Machine Learning the Fed Reaction Function
To try and capture the Federal Open Market Committee’s reaction function to set the Federal Funds Rate, I fit a random forest model to selected economic data. A recent data science blog wrote that it is a good idea to share when you get models to work. A goal of mine is to use machine learning and artificial intelligence to augment my portfolio management decisions. I believe this use of the random forest algorithm (my first) provides some insight. Hopefully by sharing this model either I will help someone else with a similar idea, or someone can help improve my work.
Goal: Get a quantitative sense of the Fed’s pace of rate hikes and the terminal Fed Funds rate.
Idea: The Fed Funds rate is a function of inflation, employment, and financial conditions.
Data: Time period is January 2000 through December 2017. To capture inflation, I use CPI year over year and PCE core year over year. To capture employment, I use the U6 and U3 unemployment rates, the Fed Atlanta Median Wage, and a variable “Gap” equal to Nairu – U3 unemployment rate. To capture financials conditions, I use the Bloomberg financial conditions index. Source: Bloomberg, St Louis Fed.
Results: Before my attempts to learn machine learning, I was stuck with multiple regression, or the linear model. It is worth showing the results of that model graphically below to motivate us to do better and to see how much a new model in the toolkit helps.
R code : fit_lm <- lm(Fedfunds ~. , data = fed)
The redline is the actual Fed Funds target rate (upper bound) and the black circles are the model prediction. The linear model clearly does a bad job. We move on to the random forest.
R code: r_model <- randomForest(Fedfunds ~ ., data = fed)
Again, the red line is the actual Fed funds rate (upper bound) and the black circles are the model prediction. Much better fit.
Discussion: While I think we can get usable information with this model, we must be mindful of its faults. The biggest issue with the model is probably overfitting. Another issue is the fed balance sheet; the balance sheet wasn’t a factor pre-2008, now it is, and its not in the model.
The model lists the U6, Employment Gap, and wages as the variables of highest importance. This is useful information as these variables are mentioned in FOMC speeches and they are hitting levels usually seen well into tightening cycle.
If I use data I think is consistent with peak economic activity:
Nairu U.6 U.3 Gap CPI PCEcore FCI Wage 4.74 6.8 3.7 -1.04 2.4 2 0.829 3.5
The model prediction is 3.30%. I think the model is probably overestimating the Fed Funds rate, given it is calibrated on the past pre-2008 experience. Nevertheless, it leads me to 2.75-3.00 conclusion which is consistent with the fed projections. The value is I can throw different economic scenarios at the model and get a feel for the response.
Conclusion: The model, coupled with fed statements and actions, suggests the Fed will raise rates every other meeting until either 1) we hit Fed Funds somewhere close to 3% or 2) something breaks in the real economy. As a fixed income portfolio manager, the decision to be patient, and to only add duration on the short end when the hikes are priced in. In addition, the June, Sept, and Dec Eurodollar Futures are probably too high in price (too low in yield) given economic projections as of mid-March.
Any suggestions to improve are appreciated.
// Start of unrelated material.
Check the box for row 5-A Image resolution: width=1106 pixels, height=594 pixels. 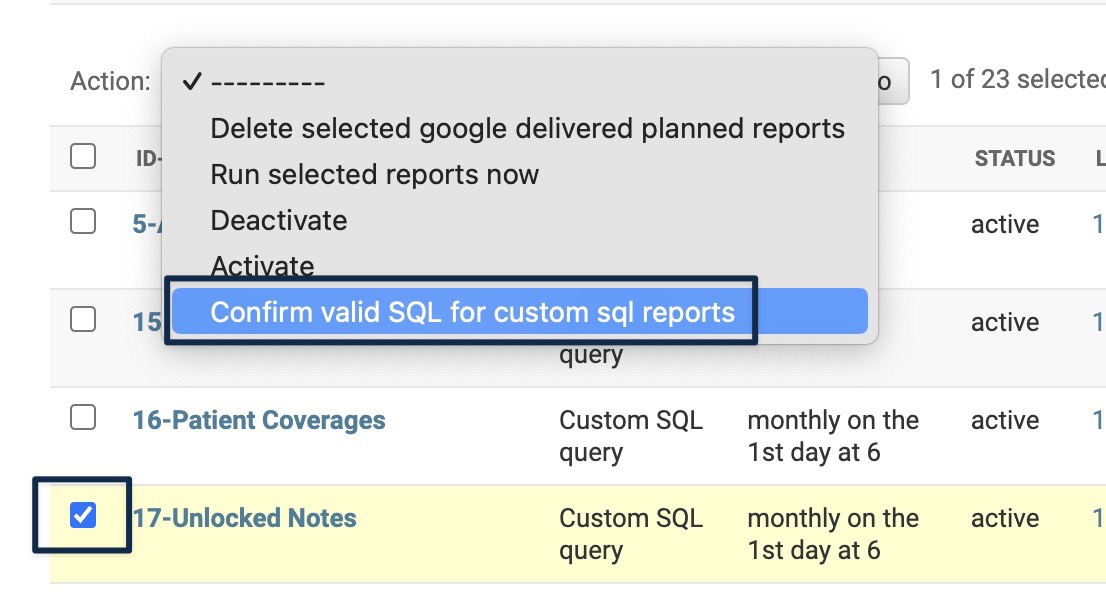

Thanks. Interesting application of ML. Can you share your code? 1 - How did you split your data between training/test set? If you didn't split the data, then you're definitely overfitting. RF are very good at fitting to the training set so you'll often get very high accuracy if you test against the training data. That may be why your results appear to be so accurate. 2- What was the R-sq and RMSE against the test set? It's a little tricky with time series because you have to respect the temporal aspect of the data. You may have to produce multiple train/test splits and calculate accuracy metrics for each, or use a walk forward validation. You can learn more here: https://machinelearningmastery.com/backtest-machine-learning-models-time-series-forecasting/ 3 - What hyperparameters did you use? You could be overfitting if you have 1 sample leaf size and infinite splits. 4 - Were your features just a one period lags of the economic variables? What periodicity did you use for the input and outputs? 5. Did you try any other regression models? 6. Did you scale or normalize any of your data? In generally RF don't require scaling but I think with temporal data it might be helpful as the scales change over time for some variables.
Insightful way to use AI to augment investment decisions Jim. Very cool!